Catherine frowned again. She had done her best to not think about the humiliating incident at Netherfield. Her heart was certainly not ready to move on from Henry Tilney.

“No, Elizabeth,” she said in a patronizing way which earned an eye roll. “I met a sophisticated lady and already feel as though she is a dear friend. She is to join me on a walk to Meryton tomorrow. Say you will come.”

“Anything and anyone is preferable to spending any more time at Netherfield with the intolerable Mr. Darcy!” Elizabeth declared.

“Girls, come to the drawing room,” Mr. Bennet said, and the ladies followed. He informed the housekeeper they were not to be bothered and shut the doors. The girls looked at him with anxiety.

“Shortly before the attack on Kate and Lizzy,” he said, “I received a letter from my cousin, Mr. William Collins. He is my heir that is to inherit this estate. Although we are magical, England’s laws still exist. It is my greatest regret that I cannot secure the estate for my children. At least, your elder brothers are set through Mr. Morland’s legacy.”

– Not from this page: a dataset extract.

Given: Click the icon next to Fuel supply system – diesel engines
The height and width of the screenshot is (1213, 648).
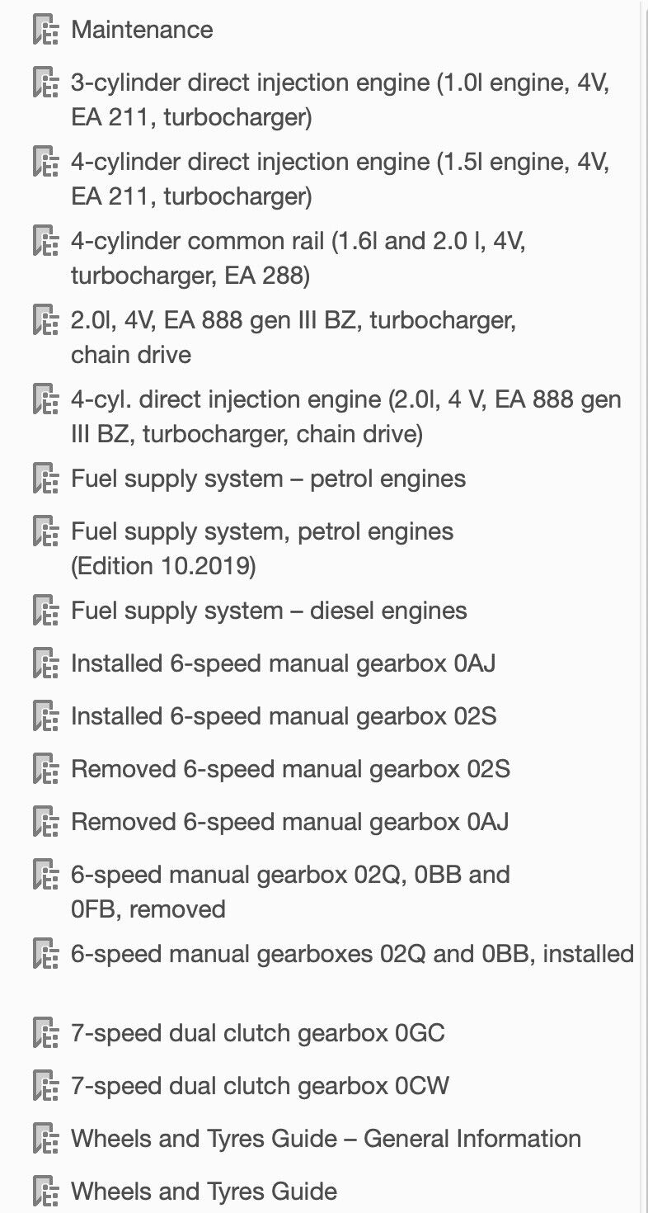Looking at the screenshot, I should 45,611.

Catherine had three elder brothers. Their father had left a small estate which held the incumbency of two livings. Her eldest brother, James, was now the master of a small estate worth four hundred pounds a year in Wiltshire. He would become a clergyman as well, to add to his income. He could, indeed, obtain both livings but had promised the lesser one to his next brother, Richard, who was still at Oxford. Catherine’s third brother was meant to become a barrister, and the little ones would join the navy, but they were not yet old enough. Her sisters, Sally, and Becky, were at a local seminary.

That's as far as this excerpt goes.